27 de marzo de 2012

Tomando decisiones sobre el dinero


Artículo original: Making big decisions about money (Seth Godin)

Somos malos en esto. Y los vendedores lo saben.


Considere lo siguiente: está comprando un auto de $30 000 y tiene la opción de conseguir mejorar el estéreo a la versión de 100 watts por solo $500 más ¿Debería?

O quizás está considerando dos empleos, uno que le encanta y otro que pagan $2 000 más ¿Cuál escoge?

O …

Tiene la suerte de poder escoger entre dos universidades. Una, la que tiene un campus bonito y es ligeramente más famosa, que le costará a sus padres alrededor de $200 000 por cuatro años, y la otra ("menos famosa") le ofrece una beca completa.

¿Cuál de debería tomar?

En un sorpresivo gran número de casos, mejoramos el estéreo, a pesar que nunca compraríamos uno para la casa, o escogemos "ir con nuestro corazón porque la universidad es importante" y nos matriculamos en la costosa.
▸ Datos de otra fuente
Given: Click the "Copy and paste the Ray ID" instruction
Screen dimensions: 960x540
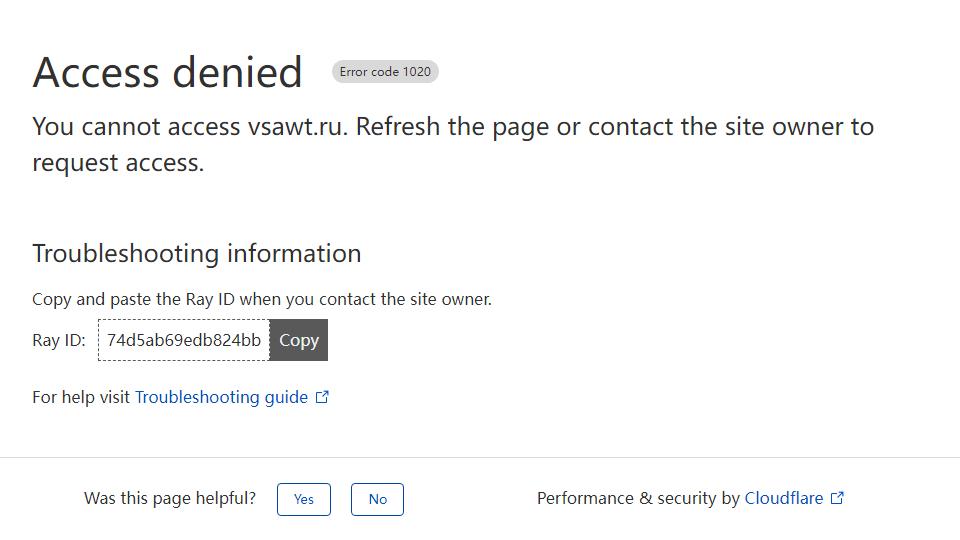Looking at the screenshot, I should coord(261,299).
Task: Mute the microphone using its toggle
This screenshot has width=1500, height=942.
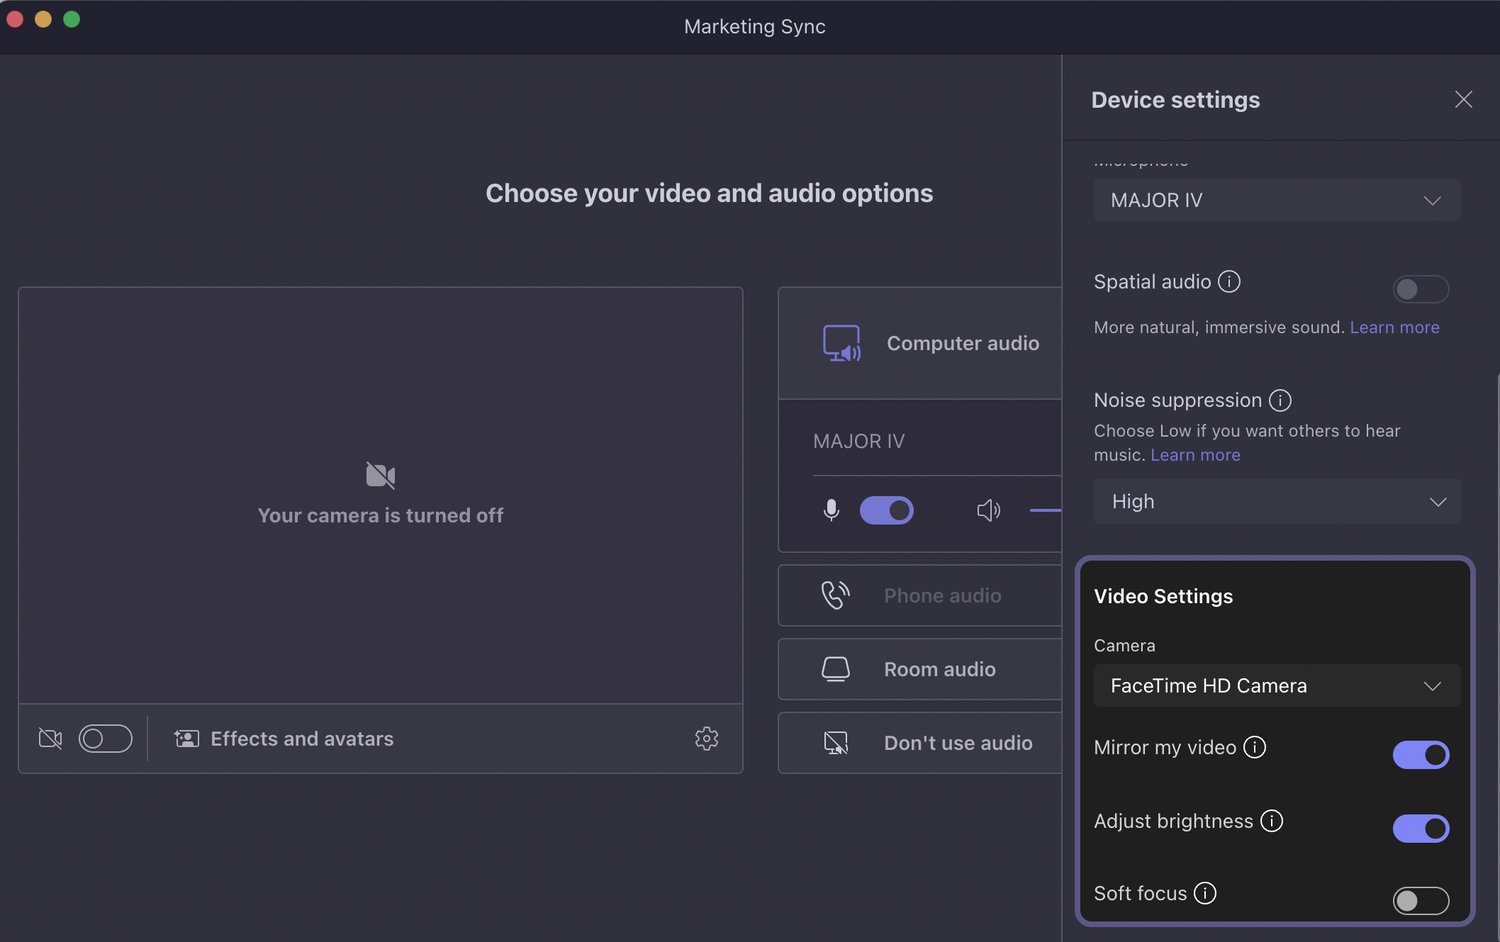Action: pyautogui.click(x=886, y=510)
Pero hay una razón que no tomamos en cuenta: el dinero es solo un número.

Comparar los sueños de una gran estéreo (¡cuatro años de manejar largas distancias, escuchando linda música!) con el recuerdo diario de la ganga hace que la selección del estéreo sea más fácil. Después de todo, no nos rendimos más que ante un número.
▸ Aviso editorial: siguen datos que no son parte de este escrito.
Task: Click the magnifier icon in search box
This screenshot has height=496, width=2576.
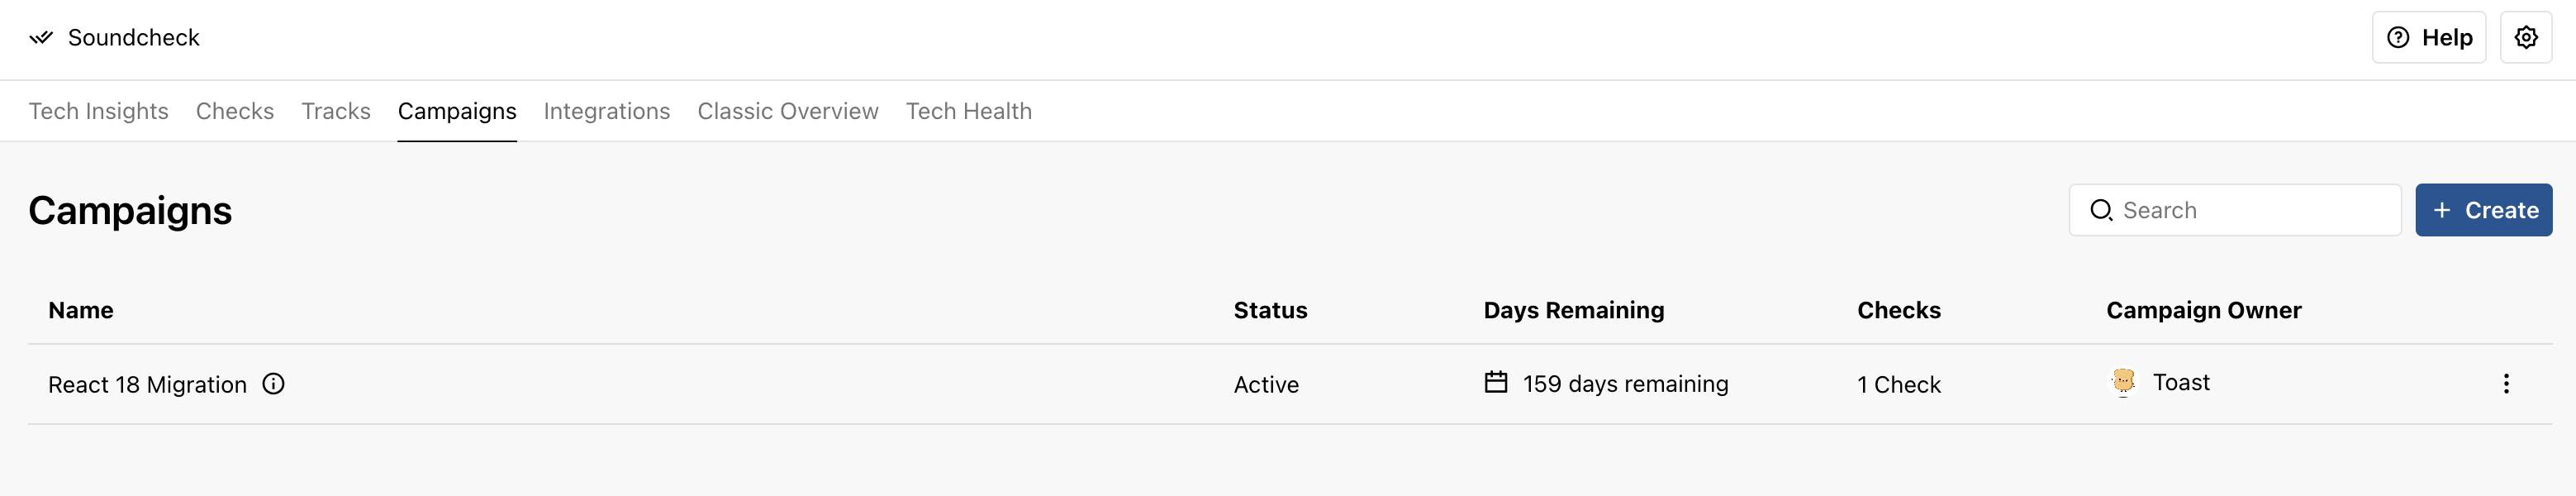Action: pos(2101,210)
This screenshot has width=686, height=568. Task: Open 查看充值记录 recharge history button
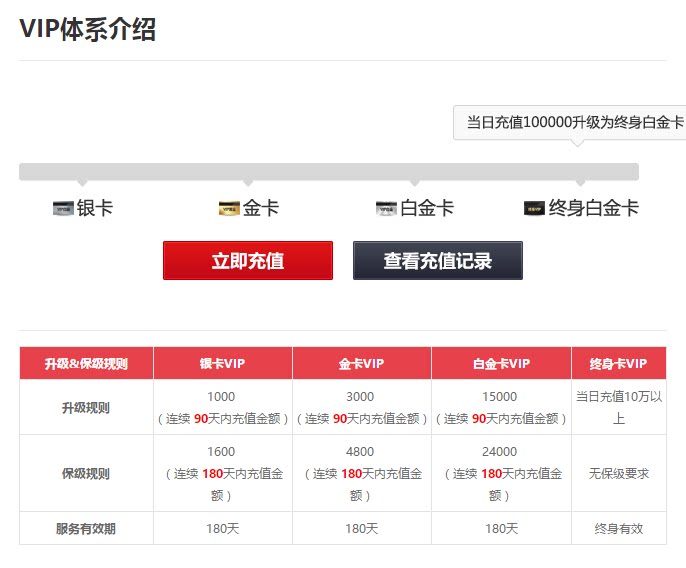pyautogui.click(x=437, y=261)
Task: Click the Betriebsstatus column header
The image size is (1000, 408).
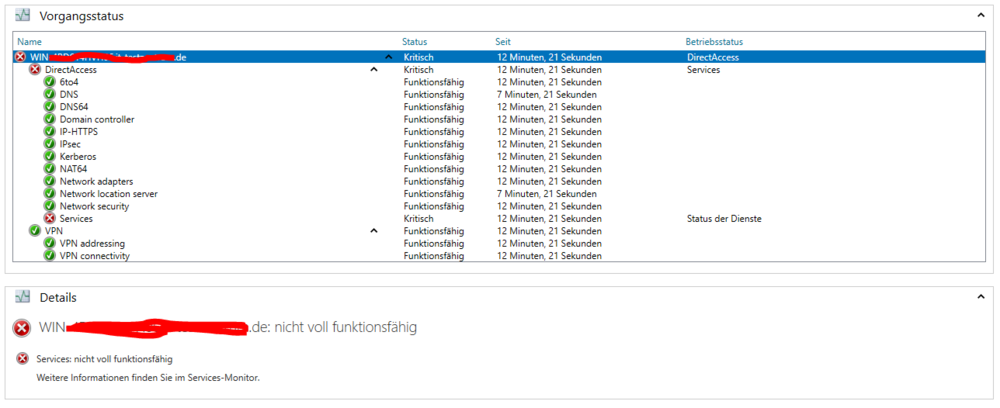Action: [714, 42]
El caso de la universidad es más claro. $200 000 es un número grande, seguro, pero no tiene mucha sustancia. No es un número para jugar o con el que nos topamos con frecuencia. El sentimiento acerca del compromiso involucrado con algo relacionado a nuestra autoestima, aunque, es algo que lo manejamos diariamente.

A continuación como debemos detener el auto-mercadeo. Deje de usar números.

Puede tener el estéreo si va a suspender sus salidas al cine durante el próximo año ¿Vale la pena?

Si va a la universidad gratuita, podría conducir un pequeño auto, y cada verano podría gastar en prácticas profesionales, y puede crear series de jazz y pagar a sus músicos favoritos para que vengan al campus para que toquen para usted y sus cincuenta mejores amigos, y le sobraría dinero, viviría sin deuda.

De repente, no está comparando "este es mi sueño," con un número que significa muy poco. Está comparando una versión de su sueño con otra versión.